**Selected passage**
A detailed model description, following the ODD (Overview, Design concepts, Details) protocol (Grimm et al. 2006) is provided in  Appendix B. The ABM was developed using the NetLogo modeling environment (Wilensky 1999). The source code is available at: https://www.comses.net/codebase-release/3d57536d-df94-4581-bc13-86a663a33331/.

Acknowledgements

A first rudimentary version of the model developed in this paper was presented at the 2017 Complexity Economics seminar at the Post-Graduate Economics Department of Universidade de Brasília. I am grateful to Professor Bernardo Mueller and all participants at the seminar for their patience and active engagement with my work. I would also like to thank the anonymous referees of JASSS for their careful revision and invaluable suggestions to the first version of the manuscript.

Appendix

Appendix A: Sensitivity Analysis

Operational details

All analyses reported in this study were carried out in R (R Core Team 2017). Sample points for the main simulation experiment and sensitivity analysis were generated in R, with NetLogo model runs performed through the RNetLogo package (Thiele et al. 2012) using codes adapted from Thiele et al. (2014). I first conduct a pre-test to determine the number of time-steps required for model convergence to a steady-state behavior. The pre-test consists of 10 model runs at parameter values drawn from uniform distributions within the ranges listed in Table 2. A Latin hypercube technique was used to avoid uneven sampling of the parameter space. The outputs of all model outcome variables are recorded at every time-step. Figure 2 shows the change in aggregate model output (measured as the root mean squared error between simulated outcomes and real sharing patterns) across time. The output quickly converges to a mean within the first few hundred time-steps. It remains definitely stable from around 500 time-steps onwards.

Next, I use the main simulation experiment dataset derived from 100 replicate runs in the default parameter set to estimate distribution of the output. Each replicate was run for 1,000 time-steps and the outputs of all outcome variables were collected at the end. Sharing breadth of large-game meat is by far the most spread variable, with standard deviation of 3 and range of 14 percent points approximately (Figure 3). Together, the remaining six outcome variables have mean standard deviation of 0.8 and mean range of 4 percent points approximately. Therefore, with the exception of large-game sharing breadth, model outputs display almost deterministic behavior given enough time-steps for hunter acquisition rates to stabilize around their mean values.

**Data excerpt**
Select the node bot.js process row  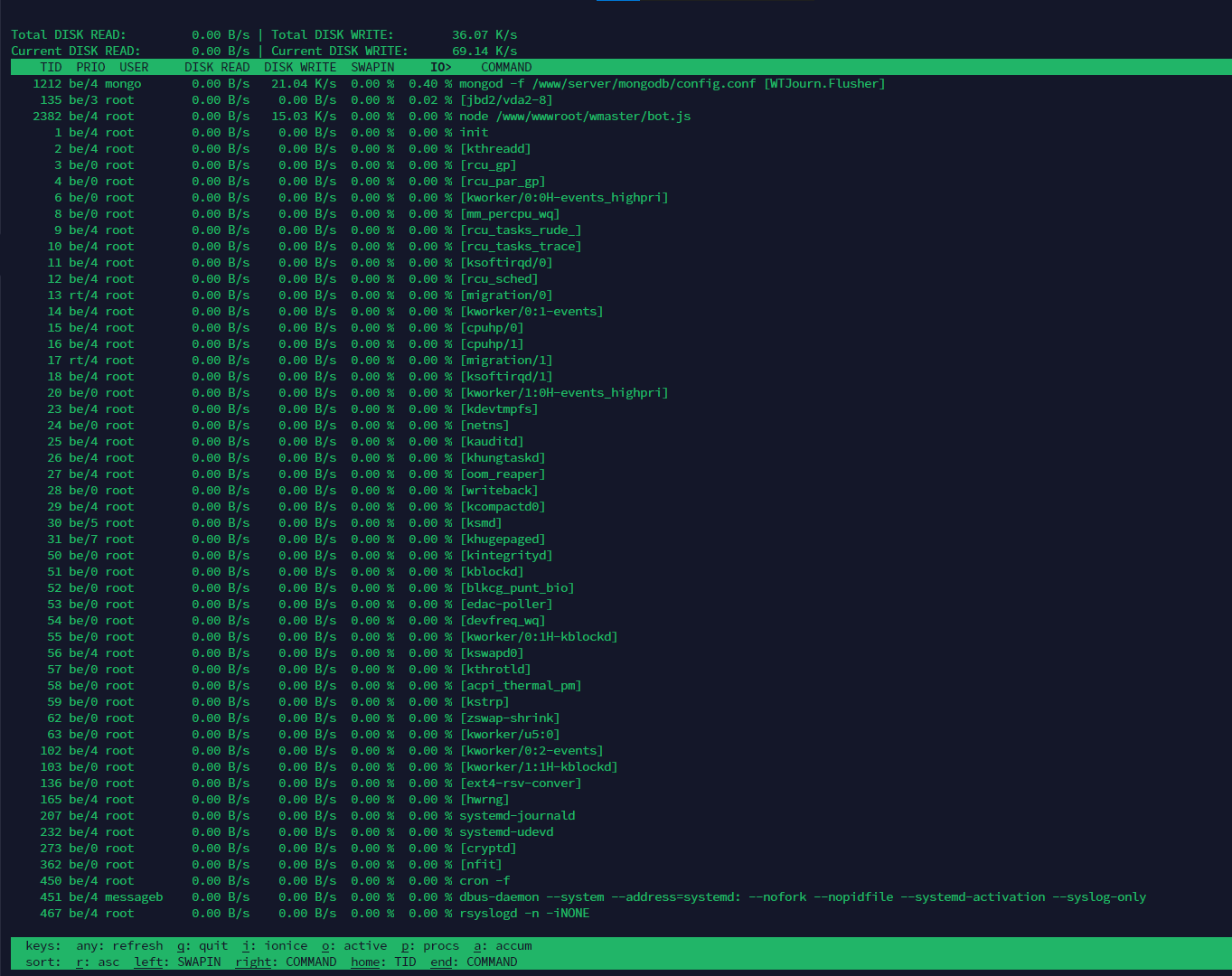pyautogui.click(x=574, y=116)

**Instructions for the task**
Please state how many time-steps each replicate was run for in the sensitivity analysis passage above.

**Complete output**
Each replicate was run for 1,000 time-steps.